The third type of vaccine uses antibodies which ignore the circulating hormones, but instead attach directly to the target tissue. Such antibodies may be engineered to block the receptors on the tissue surface that are normally switched on by catabolic hormones; they may activate the receptors that are normally

triggered by anabolic hormones; or, in some cases, they may even destroy the cell itself. Vaccines of this type have been made to mimic the actions of adrenalin and its synthetic counterpart the ß-agonist drugs (Hoskinson, 1995), with good results obtained only in laboratory animals. A vaccine which destroys fat cells has been shown to be very effective at preventing lipid accumulation in young pigs, with lasting benefits in the form of a compensatory increase in muscle growth and an improvement in feed efficiency (Flint et al., 1994). So far, the inventors have had difficulty in producing similar effects in ruminants, however.

In general, the vaccine approach has demonstrated the potential of enhancing growth efficiency through modulating the immune system, but scientists have not yet discovered a way to control the intensity of the immune response. This lack of control has seriously hampered the developments in this area, and today there are still no commercially available growth vaccines, nor are any likely to emerge in the very near future.

Summary

This review has discussed a few of the new technologies that were designed to produce better livestock by increasing feed efficiency, reducing nitrogen excretion and encouraging lean tissue growth. It should be evident that an ideal technology has not yet been found, even though it seems that researchers have come tantalisingly close on several occasions.

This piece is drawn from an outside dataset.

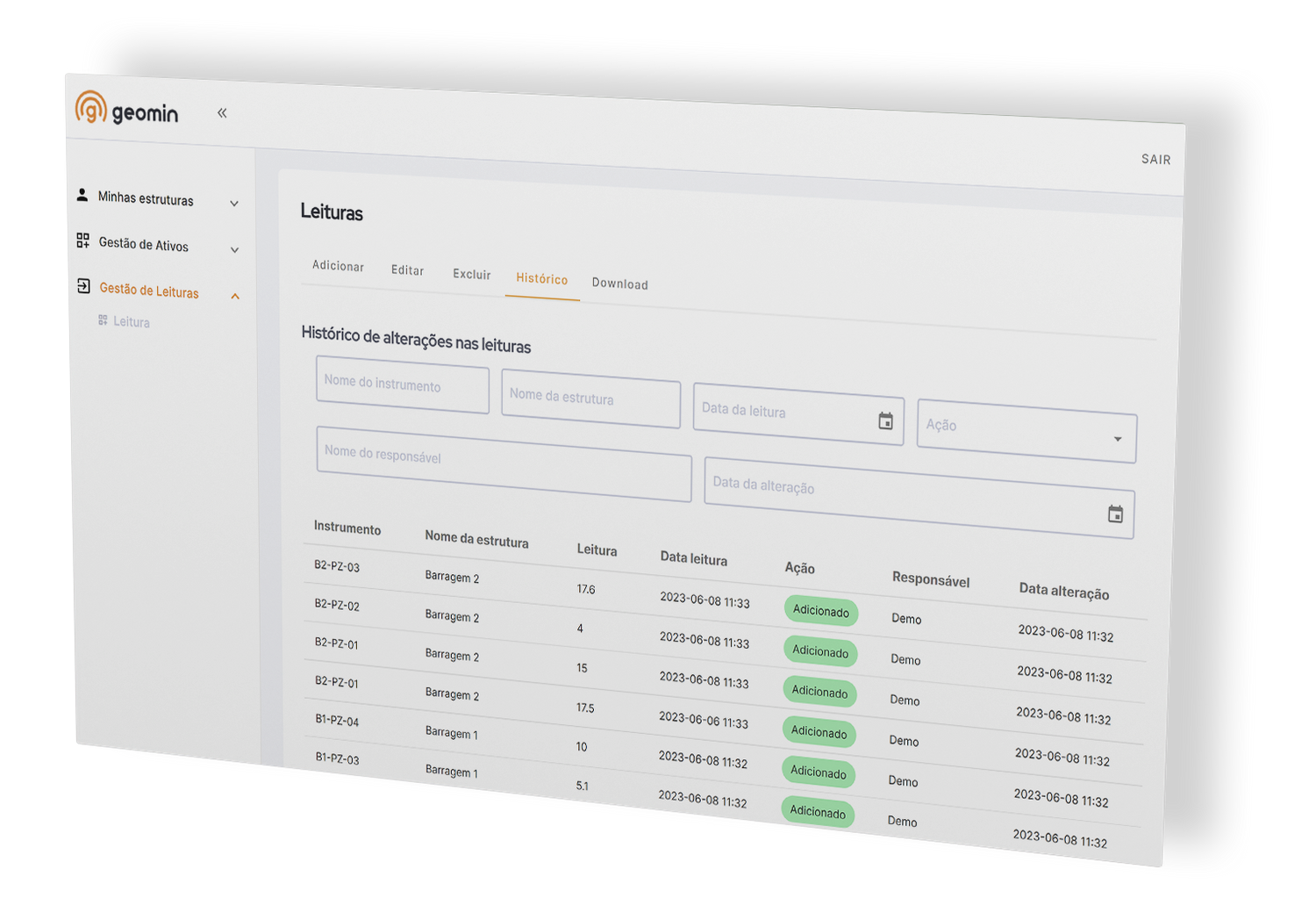Expand the Minhas estruturas menu chevron

tap(234, 204)
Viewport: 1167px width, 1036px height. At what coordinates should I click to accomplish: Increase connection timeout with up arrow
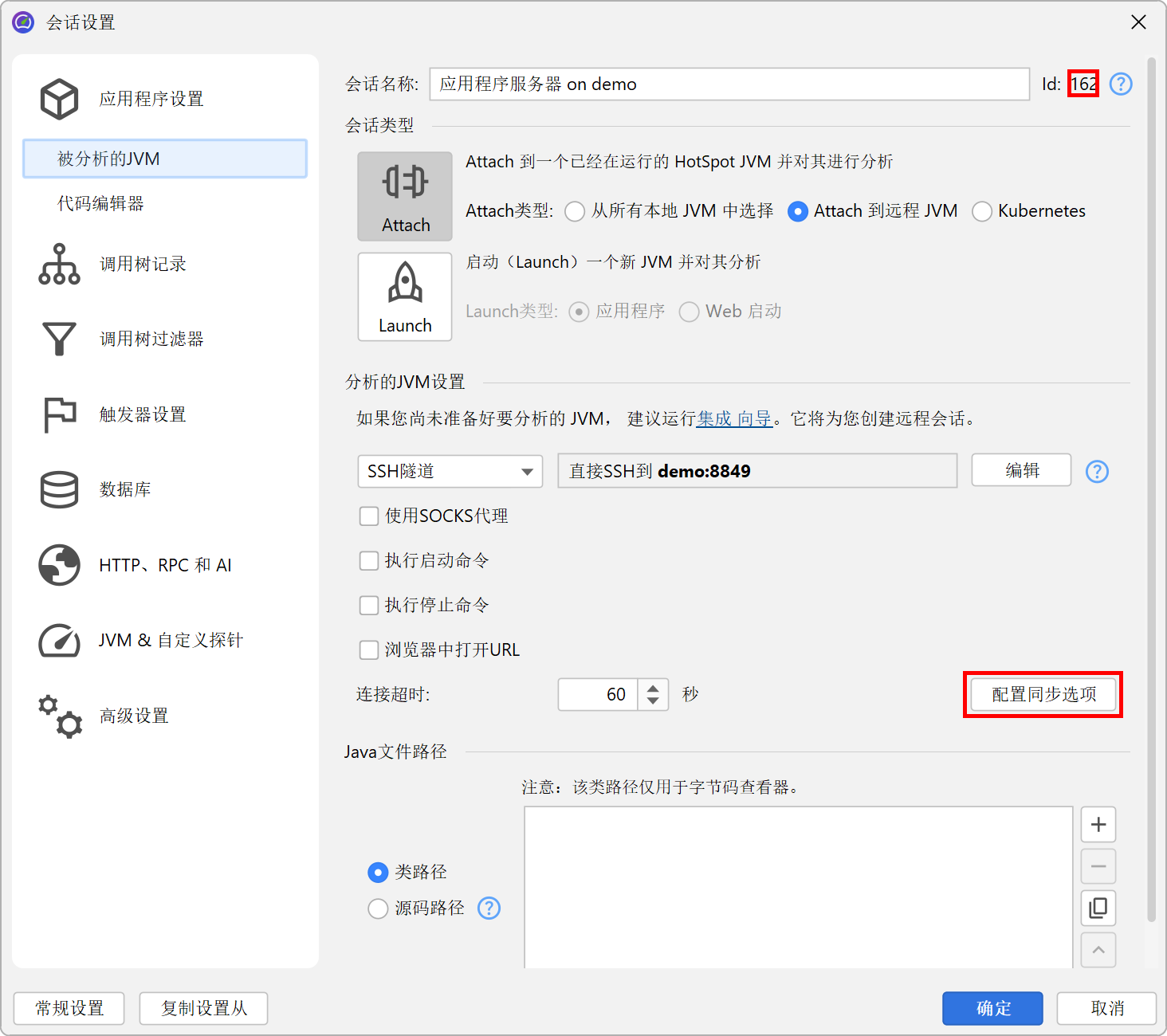click(x=653, y=688)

At the dawn of such research when steroid growth promoters were first tested in the 1940s, the motive for these endeavours was probably profit alone, and since the European ban and increasing activity by proponents of ‘clean and green’ food production, work in this area has become increasingly unfashionable. However, while the profit motive is as important as ever, other issues have emerged such as the need to satisfy an increasing world demand for meat at the same time as reducing animal feed use, limiting environmental waste and preventing land degradation. It is difficult to see how such aims can be achieved without further research to improve the efficiency of animal growth, and hence to develop new technologies for the production of better livestock.